Several cities in the United States already took that step this year, from San Francisco to Ann Arbor, Mich., to Cambridge, Massachusetts.

Another sign of the divestment movement’s growing prominence came from an unlikely sector: banks. In May, Bank of America announced plans to reduce its financial exposure to coal companies. Since then, Crédit Agricole, Citibank and Allianz have all made similar commitments targeting the coal sector.

Individuals, including actor Leonardo DiCaprio, are also increasingly choosing to divest. And it’s not just the rich and famous: new tools such as FossilFreeFunds.org make it easier than ever for any investor to identify assets that may be locked up in the fossil fuel sector.

Moreover, efforts to divest continued to pick up steam on college campuses. A record more than 30 schools worldwide—including the University of California and University of Hawaii systems, the University of Glasgow and the School of Oriental and African Studies (SOAS) in London—announced this year that they have already divested, or vowed to do so.

But some of the year’s biggest divestment setbacks also occurred at the campus level, with the campaigns at the Massachusetts Institute of Technology, Harvard University and Swarthmore falling flat despite receiving outside support from celebrities and prominent alumni. Harvard students even tried to sue the school to act on divestment; however, they lost the case and are planning to appeal.

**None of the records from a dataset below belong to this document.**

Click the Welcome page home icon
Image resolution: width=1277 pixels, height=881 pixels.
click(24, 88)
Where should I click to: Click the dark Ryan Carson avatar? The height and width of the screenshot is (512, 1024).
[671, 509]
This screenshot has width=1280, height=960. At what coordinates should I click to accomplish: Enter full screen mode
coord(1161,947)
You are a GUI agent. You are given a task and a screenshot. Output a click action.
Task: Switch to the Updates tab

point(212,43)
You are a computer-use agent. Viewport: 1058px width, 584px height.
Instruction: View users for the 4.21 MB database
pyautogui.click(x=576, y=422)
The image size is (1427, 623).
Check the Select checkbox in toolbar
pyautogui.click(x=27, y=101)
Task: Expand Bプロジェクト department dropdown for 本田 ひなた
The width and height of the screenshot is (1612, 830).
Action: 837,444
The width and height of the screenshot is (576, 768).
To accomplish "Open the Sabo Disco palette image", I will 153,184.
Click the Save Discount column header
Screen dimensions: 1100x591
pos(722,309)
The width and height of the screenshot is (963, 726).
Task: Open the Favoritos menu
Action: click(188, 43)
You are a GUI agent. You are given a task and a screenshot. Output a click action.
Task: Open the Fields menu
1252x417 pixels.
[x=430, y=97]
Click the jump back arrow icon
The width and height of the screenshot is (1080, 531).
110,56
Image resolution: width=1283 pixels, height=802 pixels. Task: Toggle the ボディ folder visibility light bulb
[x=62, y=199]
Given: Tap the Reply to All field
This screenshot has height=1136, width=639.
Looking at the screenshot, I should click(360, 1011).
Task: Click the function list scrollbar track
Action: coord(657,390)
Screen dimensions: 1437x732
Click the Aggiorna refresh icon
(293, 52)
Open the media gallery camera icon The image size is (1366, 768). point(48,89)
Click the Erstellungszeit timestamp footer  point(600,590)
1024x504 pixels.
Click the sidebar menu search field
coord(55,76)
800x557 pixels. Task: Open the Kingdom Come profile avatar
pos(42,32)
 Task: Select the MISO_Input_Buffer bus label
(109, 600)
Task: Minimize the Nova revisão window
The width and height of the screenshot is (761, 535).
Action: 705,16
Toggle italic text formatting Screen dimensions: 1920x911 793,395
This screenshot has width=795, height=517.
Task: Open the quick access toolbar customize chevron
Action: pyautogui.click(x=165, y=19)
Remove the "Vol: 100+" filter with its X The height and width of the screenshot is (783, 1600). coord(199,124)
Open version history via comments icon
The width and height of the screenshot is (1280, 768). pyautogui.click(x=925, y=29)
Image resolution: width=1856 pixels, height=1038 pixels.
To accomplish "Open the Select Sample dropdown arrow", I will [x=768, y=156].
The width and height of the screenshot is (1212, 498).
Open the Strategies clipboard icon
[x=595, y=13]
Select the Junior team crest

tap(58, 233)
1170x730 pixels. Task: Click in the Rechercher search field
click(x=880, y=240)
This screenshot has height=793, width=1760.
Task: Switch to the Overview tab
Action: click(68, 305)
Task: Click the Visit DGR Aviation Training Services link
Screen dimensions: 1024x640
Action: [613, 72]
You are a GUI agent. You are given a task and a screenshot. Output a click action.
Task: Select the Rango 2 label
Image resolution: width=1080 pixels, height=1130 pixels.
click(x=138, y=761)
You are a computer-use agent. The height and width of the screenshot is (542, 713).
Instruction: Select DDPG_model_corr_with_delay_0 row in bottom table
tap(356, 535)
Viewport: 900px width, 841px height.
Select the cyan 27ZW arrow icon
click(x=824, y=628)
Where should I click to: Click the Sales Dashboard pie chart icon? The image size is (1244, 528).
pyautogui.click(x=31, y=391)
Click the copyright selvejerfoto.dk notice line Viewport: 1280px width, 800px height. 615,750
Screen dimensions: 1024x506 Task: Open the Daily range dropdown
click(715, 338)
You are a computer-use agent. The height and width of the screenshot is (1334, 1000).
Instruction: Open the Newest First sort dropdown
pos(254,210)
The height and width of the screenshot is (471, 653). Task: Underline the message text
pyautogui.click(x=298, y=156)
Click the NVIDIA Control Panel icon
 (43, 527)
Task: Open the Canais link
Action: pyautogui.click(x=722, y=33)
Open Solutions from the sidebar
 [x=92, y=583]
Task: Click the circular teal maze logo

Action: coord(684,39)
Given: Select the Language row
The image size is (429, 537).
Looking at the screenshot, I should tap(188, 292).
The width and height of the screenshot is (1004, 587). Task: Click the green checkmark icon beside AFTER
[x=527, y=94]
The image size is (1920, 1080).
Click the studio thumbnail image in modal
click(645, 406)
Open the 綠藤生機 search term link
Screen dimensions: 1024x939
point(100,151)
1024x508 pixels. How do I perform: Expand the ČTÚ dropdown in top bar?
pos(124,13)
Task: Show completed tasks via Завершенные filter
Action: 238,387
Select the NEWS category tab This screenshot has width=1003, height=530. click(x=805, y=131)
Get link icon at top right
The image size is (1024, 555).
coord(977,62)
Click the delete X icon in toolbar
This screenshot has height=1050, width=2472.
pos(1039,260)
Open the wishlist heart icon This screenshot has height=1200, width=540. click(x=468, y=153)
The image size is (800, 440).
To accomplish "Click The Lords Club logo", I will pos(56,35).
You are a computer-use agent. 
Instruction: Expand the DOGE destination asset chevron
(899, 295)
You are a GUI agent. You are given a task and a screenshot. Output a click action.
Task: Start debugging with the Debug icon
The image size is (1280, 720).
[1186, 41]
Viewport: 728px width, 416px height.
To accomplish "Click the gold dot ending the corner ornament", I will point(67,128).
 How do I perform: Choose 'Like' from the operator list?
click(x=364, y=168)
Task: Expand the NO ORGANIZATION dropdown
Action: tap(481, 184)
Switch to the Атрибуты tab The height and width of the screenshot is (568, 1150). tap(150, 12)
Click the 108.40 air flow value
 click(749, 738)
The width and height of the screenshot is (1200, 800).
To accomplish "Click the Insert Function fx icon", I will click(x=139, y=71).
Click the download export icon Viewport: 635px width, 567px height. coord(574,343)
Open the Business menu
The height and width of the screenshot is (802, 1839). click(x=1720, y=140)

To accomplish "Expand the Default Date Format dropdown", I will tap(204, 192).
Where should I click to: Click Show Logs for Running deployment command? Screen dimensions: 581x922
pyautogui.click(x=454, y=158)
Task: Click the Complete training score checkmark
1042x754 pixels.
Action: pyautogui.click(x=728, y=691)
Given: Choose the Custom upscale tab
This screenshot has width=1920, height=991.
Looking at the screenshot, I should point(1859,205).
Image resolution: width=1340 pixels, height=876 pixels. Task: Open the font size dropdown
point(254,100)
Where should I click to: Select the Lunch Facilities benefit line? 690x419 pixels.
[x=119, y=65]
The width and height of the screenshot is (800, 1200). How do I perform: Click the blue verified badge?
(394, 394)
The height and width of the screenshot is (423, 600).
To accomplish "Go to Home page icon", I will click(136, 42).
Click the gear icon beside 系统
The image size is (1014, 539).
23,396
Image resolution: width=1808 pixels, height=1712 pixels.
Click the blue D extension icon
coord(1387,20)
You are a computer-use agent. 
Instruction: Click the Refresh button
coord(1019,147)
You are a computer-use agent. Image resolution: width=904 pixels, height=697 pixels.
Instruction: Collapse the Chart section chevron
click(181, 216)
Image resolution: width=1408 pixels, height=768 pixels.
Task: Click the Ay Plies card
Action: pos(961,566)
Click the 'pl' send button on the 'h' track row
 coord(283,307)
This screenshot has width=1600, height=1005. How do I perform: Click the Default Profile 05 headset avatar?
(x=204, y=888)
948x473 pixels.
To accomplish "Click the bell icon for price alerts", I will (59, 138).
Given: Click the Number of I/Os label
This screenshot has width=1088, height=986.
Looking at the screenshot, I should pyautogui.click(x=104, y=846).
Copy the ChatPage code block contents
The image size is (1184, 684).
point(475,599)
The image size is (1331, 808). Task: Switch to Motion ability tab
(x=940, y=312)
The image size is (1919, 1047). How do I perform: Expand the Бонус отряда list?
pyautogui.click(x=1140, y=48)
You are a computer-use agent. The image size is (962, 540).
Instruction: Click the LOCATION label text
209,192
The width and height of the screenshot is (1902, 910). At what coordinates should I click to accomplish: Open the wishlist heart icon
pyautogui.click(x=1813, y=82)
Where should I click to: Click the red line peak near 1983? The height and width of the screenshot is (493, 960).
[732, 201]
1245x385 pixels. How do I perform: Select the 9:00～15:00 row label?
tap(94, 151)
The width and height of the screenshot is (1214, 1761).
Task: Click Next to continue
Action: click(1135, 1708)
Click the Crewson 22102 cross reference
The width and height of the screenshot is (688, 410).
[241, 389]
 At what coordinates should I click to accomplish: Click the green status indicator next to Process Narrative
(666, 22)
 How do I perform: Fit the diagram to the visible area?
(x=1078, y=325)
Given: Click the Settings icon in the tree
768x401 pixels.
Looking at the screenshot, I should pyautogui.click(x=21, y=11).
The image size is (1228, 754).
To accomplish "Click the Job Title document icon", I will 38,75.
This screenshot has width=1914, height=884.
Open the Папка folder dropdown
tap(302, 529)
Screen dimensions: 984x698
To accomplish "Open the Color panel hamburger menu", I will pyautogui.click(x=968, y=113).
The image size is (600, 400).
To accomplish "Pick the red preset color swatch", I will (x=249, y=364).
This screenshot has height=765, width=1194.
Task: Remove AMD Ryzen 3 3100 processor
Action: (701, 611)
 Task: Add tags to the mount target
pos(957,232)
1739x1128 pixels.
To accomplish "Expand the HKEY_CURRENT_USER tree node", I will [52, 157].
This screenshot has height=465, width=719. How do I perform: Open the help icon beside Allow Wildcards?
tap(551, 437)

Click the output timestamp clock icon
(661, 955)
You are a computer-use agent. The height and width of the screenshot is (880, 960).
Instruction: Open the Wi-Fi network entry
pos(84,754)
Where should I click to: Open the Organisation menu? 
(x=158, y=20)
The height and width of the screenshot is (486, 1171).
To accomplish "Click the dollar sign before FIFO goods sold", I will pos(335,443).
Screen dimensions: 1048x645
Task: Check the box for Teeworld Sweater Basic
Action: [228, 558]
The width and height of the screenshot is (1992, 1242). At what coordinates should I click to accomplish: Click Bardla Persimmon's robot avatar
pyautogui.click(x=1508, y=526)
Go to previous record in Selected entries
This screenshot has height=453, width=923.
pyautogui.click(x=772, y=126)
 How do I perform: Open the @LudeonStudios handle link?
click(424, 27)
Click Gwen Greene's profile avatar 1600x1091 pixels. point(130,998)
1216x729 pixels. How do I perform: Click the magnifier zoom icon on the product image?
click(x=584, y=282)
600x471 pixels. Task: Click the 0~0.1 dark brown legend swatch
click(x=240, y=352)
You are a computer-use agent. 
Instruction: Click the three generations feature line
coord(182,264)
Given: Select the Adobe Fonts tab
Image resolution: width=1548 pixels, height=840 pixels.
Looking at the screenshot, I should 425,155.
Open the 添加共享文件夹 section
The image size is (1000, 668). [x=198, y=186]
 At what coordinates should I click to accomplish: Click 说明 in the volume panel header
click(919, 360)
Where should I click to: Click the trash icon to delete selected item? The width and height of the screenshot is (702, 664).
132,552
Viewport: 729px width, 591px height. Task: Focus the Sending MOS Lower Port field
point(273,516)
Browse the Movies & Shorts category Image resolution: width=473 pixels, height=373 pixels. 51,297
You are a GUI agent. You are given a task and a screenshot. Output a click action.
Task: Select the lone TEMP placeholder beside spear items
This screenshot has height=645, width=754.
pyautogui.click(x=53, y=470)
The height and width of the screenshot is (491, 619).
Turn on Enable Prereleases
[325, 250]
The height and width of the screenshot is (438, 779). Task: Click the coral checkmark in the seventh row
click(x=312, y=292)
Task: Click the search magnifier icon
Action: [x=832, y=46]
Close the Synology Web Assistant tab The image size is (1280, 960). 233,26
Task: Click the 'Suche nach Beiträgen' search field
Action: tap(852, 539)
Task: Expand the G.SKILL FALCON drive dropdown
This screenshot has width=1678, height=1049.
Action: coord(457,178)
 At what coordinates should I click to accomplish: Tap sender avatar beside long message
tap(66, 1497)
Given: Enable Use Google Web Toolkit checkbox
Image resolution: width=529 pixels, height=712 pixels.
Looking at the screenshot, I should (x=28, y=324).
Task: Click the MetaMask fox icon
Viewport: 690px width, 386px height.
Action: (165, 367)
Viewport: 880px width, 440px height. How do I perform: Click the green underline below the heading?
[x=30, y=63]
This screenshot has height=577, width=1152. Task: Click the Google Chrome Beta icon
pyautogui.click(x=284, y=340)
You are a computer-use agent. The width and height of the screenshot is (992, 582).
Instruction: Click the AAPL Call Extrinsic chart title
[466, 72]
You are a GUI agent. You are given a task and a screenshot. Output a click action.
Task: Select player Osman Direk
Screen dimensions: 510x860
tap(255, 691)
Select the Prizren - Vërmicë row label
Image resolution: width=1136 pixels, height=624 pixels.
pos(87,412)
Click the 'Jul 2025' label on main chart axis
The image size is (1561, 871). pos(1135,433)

At these schools, and many others, students ratcheted up the intensity of their campaigns by holding protests and sit-ins. Most of these efforts produced no results. MIT protestors hold the record for longest sit-in—occupying a school hallway for more than eight weeks before pausing for winter break. Since the sit-in launched, the students have frequently met with school administrators but there’s been no resolution yet and the plan is to continue the protest next semester, according to MIT graduate student and activist Geoffrey Supran.

“There’s a reason we are sitting in…our lives are on the line, so we have to put our bodies in the way to demonstrate how much this means to us,” said Supran.

Most of the year’s divestment successes targeted the besieged coal sector. The four biggest coal companies in the U.S. lost 90 percent of their market capitalization this year, according to Goldman Sachs. Coal’s woes are largely due to increased regulation, combined with growing competition from natural gas and renewable energy. With the industry seeing record low returns, it was often a financial no-brainer for companies, institutions and individuals to dump their coal stock.

“I can’t tell you to what extent the coal losses” are related to divestment, said Miller, but she said that divestment certainly “publicized the fact that coal was losing value.”

Despite low crude oil prices and a struggling natural gas market, these sectors weren’t hit as hard by the year’s divestment efforts. That’s something 350.org’s Meiman hopes to change next year.

“We definitely saw the downfall of king coal this year,” said Meiman, who added that the downfall of oil and gas is “not far behind.”

Following the international climate talks in Paris, which culminated in an agreement aimed at keeping global warming “well below” 2 degrees Celsius, compared to pre-industrial levels, and an aspirational target of below 1.5 degrees, activists told InsideClimate News that they are inspired to keep pushing for divestment of fossil fuels—and building support for reinvestment in a cleaner economy.

“I think the aspiration of the agreement in Paris does mark the beginning of the end for the fossil fuel era, but the question really is how quickly the end can come,” said Supran. “For students…it means working on the institutions we have influence over, like me at MIT, urging our administration to stop investing, for example, in coal of the past and start investing in sustainability and renewables of the future.”